The UCL Dental Public Health Group have made a significant contribution to oral health policy in the UK and internationally through their research on oral health inequalities and the need for a reorientation of dental services towards a more evidence based, integrated preventive approach addressing common risks for oral diseases and other chronic conditions. Our work has influenced local national oral health policies and the development of clinical practice guidelines to reduce oral health inequalities and provide the opportunity for dental professionals to prevent both oral and systemic disease.

Underpinning research

Since 1995 the UCL Dental Public Health group have conducted research that has detailed the patterns of oral health inequalities, the presence of social gradients in oral health, and explored the psychosocial causes of oral health inequalities. This has led to the development and evaluation of community-based health improvement strategies which seek to lessen oral health inequality through adopting a common risk approach for both oral and general health.

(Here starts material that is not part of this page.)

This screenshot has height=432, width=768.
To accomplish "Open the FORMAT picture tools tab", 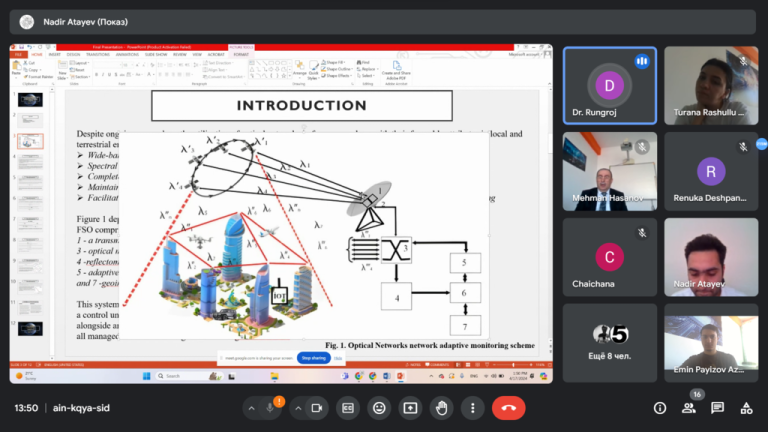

During the 1990s, the issue of inequalities in health more generally grew to prominence. We conducted pioneering work during this period to incorporate a consideration of inequalities in oral health into this wider health agenda. In a review in 1999, we provided, for the first time, a synthesis of the evidence for widening inequalities in oral health between social classes, regions of England, and among certain minority ethnic groups in pre-school children [1]. Leading on from this work, we developed a common risk factor approach based upon the general principles of health promotion, aiming to ensure that oral health programmes are not developed and implemented in isolation from other health programmes. The common risk factor approach addresses risk factors common to many chronic conditions within the context of the wider socio-environmental milieu. Oral health is determined by diet, hygiene, tobacco, alcohol use, stress and trauma. As these causes are common to a number of other chronic diseases, adopting a collaborative approach is more rational than one that is disease specific [2].

We undertook secondary analyses of national data sets from a diverse range of countries including the UK, US, Brazil, Japan, South Korea and across the EU. These identified a social gradient (graded stepwise nature of outcomes across the entire social hierarchy) in a variety of oral health outcomes and at different points in the life course from early childhood, through adolescence to adulthood and older age [3]. Our work highlighted that the influences upon oral health inequalities are complex and include broad community, social, economic and psychosocial factors. Through systematic review we demonstrated the limitations of dental health education and clinical preventive interventions in tackling oral health inequalities as they fail to address the underlying social determinants [4].

Two of the common risk factors which our work has focussed on are smoking and diet. In these areas we have developed, implemented and evaluated a range of community-based oral and systemic health improvement population interventions.

Following the publication of the government's 1998 White Paper on measures to reduce smoking rates across the population, we conducted work to examine how dentists and their team members could become actively involved in these efforts. We conducted a needs assessment on behalf of the Health Education Authority to examine the status of smoking cessation in dental hygiene and dental therapy curricula and to develop appropriate teaching resources in this area. This identified a number of barriers to both teaching and practising smoking cessation [5]. We also conducted research to explore perceived barriers within dental teams. Key issues identified were: a fatalistic and negative concept of prevention; perceived lack of relevance of smoking cessation to dentistry; patient hostility; and organizational factors within the practice setting [6]. Leading directly from this work, Watt co-wrote Helping Smokers Stop: A Guide for the Dental Team which was published by the Department of Health in 2004. Watt's work to develop smoking cessation activities in dental practice have continued since that time, and further aspects are described in Section 4 below.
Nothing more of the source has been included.